Hell's Belles, Revised Edition
Prostitution, Vice, and Crime in Early Denver, With a Biography of Sam Howe, Frontier Lawman
University Press of Colorado
This updated and revised edition of Hell's Belles takes the reader on a soundly researched, well-documented, and amusing journey back to the early days of Denver. Clark Secrest details the evolution of Denver's prostitution, the gambling, the drug addicts, and the corrupt politicians and police who, palms outstretched, allowed it all to happen. Also included in Hell's Belles is a biography of one of Denver's original police officers, Sam Howe, upon whose crime studies the book is based.
The popular veneer of Denver's present-day Market Street - its fancy bars, posh restaurants, and Coors Field - is stripped away to reveal the street's former incarnation: a mecca of loose morals entrenched in prostitution, liquor, and money. Hell's Belles examines the neglected topics of vice and crime in Denver and utilizes a unique and invaluable historic source - the scrapbooks of Detective Sam Howe.

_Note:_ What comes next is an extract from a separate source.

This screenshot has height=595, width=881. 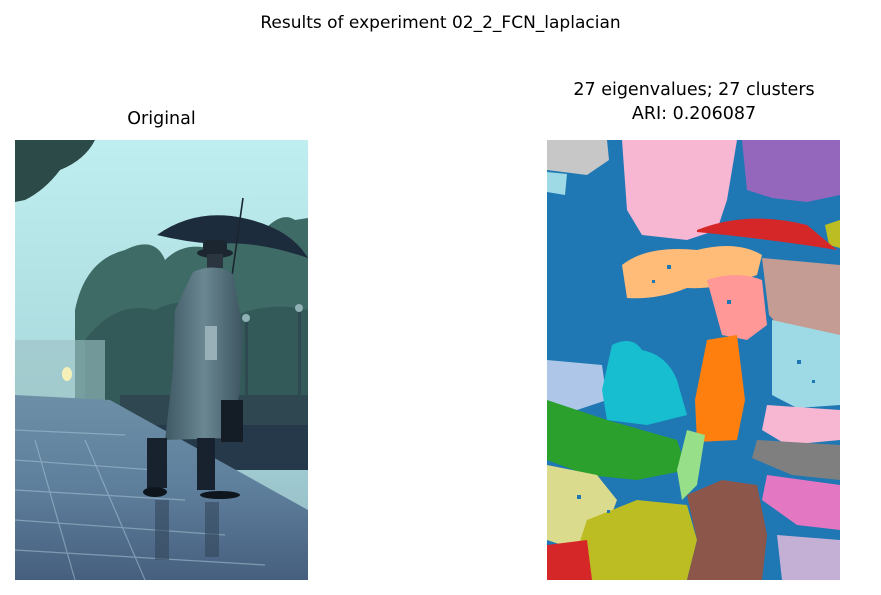 I want to click on segmentation-ari-label: ARI: 0.206087, so click(x=694, y=114).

...loaded with spicy information...engaging, lively and informative, highly professional but written for popular consumption.'
—Boulder Daily Camera
...the definitive work on prostitution in the West, not to mention one of the best-written, most enjoyable reads in Western history.'
— The Denver Post
Clark Secrest retired in 2001 as an editor with the Colorado Historical Society. There he researched and wrote numerous articles for the society's quarterly journal Colorado Heritage.